7月17日のファイザーに続き、ノバルティス、サノフィ、ジェンザイム、アストラゼネカ、武田薬品、バイエルと、製薬協の透明性ガイドラインに基づく医療機関への支払いの開示が進んでいます。たまたま同時に発覚した臨床試験データの改ざん問題のおかげで注目度がかなり高まりましたが、物事が進む時は、こういうものなのでしょう。

 渦中のノバルティスは再発防止策の一環として、自社製品がからむ臨床試験は、今後すべて委受託契約方式にすることを明らかにしています。ただし、基礎研究に関しては公的な予算が足りないという現実があるため、施設の要請を吟味した上で、契約よりも自由度の高い奨学寄付金を継続するといいます。公的な予算が足りない――その通りですよね。

 いずれにせよ、好きに使える奨学寄付金で行った臨床研究の“いまひとつ”な結果を国内の学会で発表するという光景は、見られなくなるでしょう。そうなると、日本に数多く存在する学会・研究会も淘汰されるのでしょうか。いつぞやどこかの学会のプレスブリーフィングで弊社の記者が、「海外の学会ですでに発表されているものが、どうしてここに目玉として載っているのですか」という質問をして、学会幹部の苦笑を誘ったことがありましたが、存在意義を是非見せて欲しいものです。
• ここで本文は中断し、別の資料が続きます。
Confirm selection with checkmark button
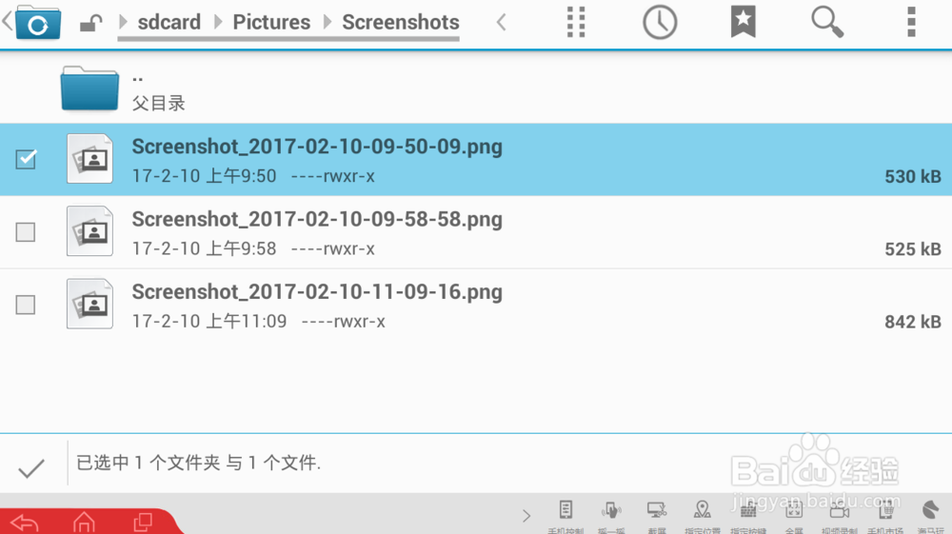The image size is (952, 534). coord(31,468)
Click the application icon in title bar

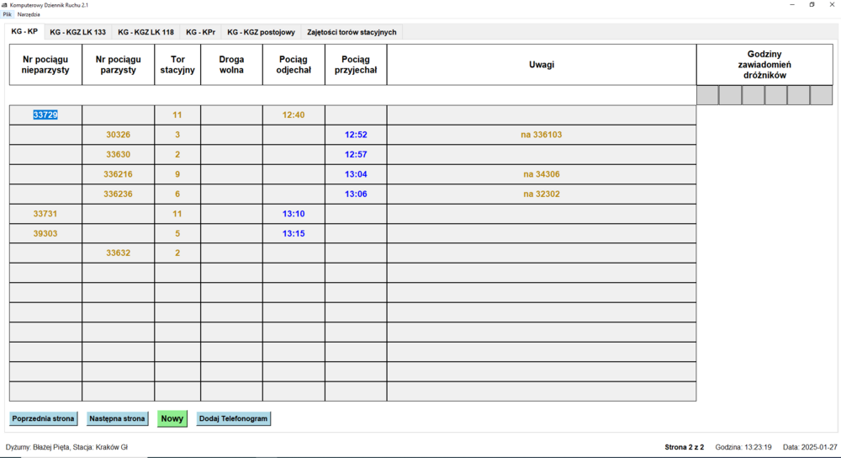[x=5, y=4]
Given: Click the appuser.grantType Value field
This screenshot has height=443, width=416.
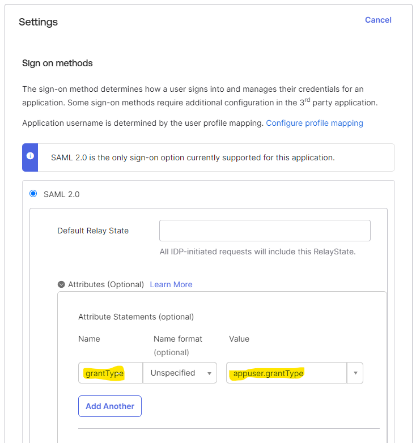Looking at the screenshot, I should point(286,373).
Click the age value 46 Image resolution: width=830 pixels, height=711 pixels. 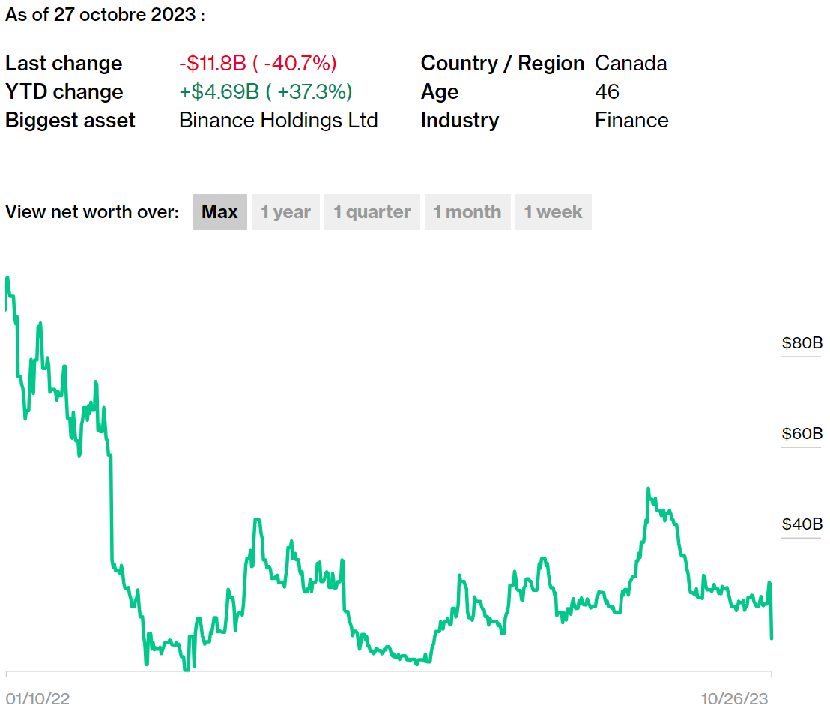(x=607, y=91)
 この資金提供のデータ公開は日本が世界に先駆けており、米国では2010年に法律「Physian Payment Sunshine Act」 が制定されましたが、実際にスタートするのは今年からで、8月からデータが収集され、公開されるのは来年9月になります。ただしこの法律には罰則があり、報告もれがあった場合は1つの支払いにつき15万ドル、状況によっては1年に100万ドルの罰金が課せられます。徹底していますね。

 徹底しているといえば米国政府は今年4月に、過剰な医師への支払いがメディケイドやメディケアの支払い増大を招いたとして、Novartis社を訴えています。ここでは、薬剤に関するイベントへの参加謝礼や豪華な食事の提供により、薬剤の処方を誘導したということが問われています。

 また欧州でも、欧州製薬団体連合会(EFPIA)が7月に、医師への支払い情報の公開を決定しました。2015年に運用開始、2016年に情報公開というスケジュールです。

 ところで、米国での提供データ収集に先立ち、7月31日に米国研究製薬工業協会(PhRMA)が声明を発表しました。そこでは来年9月に公開されるデータが正確であることに自信を示すとともに、新規治療法の開発のために医師と企業との金銭的関係がいかに貢献しているか国民が理解できるように、公開されるデータに適切な背景説明を加えるべきだとしています。

 これもその通り。ただの悪者探しでは、世の中動かないと思う今日この頃です。